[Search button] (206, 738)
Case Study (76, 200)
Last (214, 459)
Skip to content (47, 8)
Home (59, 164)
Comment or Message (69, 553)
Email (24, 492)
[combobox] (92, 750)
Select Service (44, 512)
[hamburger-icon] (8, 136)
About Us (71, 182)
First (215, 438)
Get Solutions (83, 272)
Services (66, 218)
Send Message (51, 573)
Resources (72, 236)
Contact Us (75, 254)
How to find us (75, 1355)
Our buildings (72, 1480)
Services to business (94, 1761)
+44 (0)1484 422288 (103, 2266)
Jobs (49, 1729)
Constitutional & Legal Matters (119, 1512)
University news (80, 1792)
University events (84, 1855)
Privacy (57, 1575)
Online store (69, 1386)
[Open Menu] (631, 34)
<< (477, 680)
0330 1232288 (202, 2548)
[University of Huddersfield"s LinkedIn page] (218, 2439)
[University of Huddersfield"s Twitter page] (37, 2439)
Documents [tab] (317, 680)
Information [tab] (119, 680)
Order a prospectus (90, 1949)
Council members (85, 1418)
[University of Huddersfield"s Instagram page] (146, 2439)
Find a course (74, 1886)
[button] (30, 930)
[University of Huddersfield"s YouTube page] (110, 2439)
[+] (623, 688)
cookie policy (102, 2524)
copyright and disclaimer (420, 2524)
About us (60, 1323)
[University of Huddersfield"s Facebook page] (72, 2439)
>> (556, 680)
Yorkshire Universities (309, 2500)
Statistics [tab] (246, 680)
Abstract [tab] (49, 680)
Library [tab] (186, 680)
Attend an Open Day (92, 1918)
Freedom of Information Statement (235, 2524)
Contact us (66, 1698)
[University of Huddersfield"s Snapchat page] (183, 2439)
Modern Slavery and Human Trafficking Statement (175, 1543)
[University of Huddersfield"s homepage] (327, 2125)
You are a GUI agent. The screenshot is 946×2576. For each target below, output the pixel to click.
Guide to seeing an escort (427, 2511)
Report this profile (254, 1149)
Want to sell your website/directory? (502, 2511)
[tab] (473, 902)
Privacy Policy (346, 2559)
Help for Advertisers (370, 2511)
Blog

PROBLEM DESCRIPTION → Your answer must consist solely of the lines above between the line holding "University news (80, 1792)" and the line holding "page] (37, 2439)", inclusive, copied exactly.

RESPONSE AREA →
University news (80, 1792)
University events (84, 1855)
Privacy (57, 1575)
Online store (69, 1386)
[Open Menu] (631, 34)
<< (477, 680)
0330 1232288 (202, 2548)
[University of Huddersfield"s LinkedIn page] (218, 2439)
[University of Huddersfield"s Twitter page] (37, 2439)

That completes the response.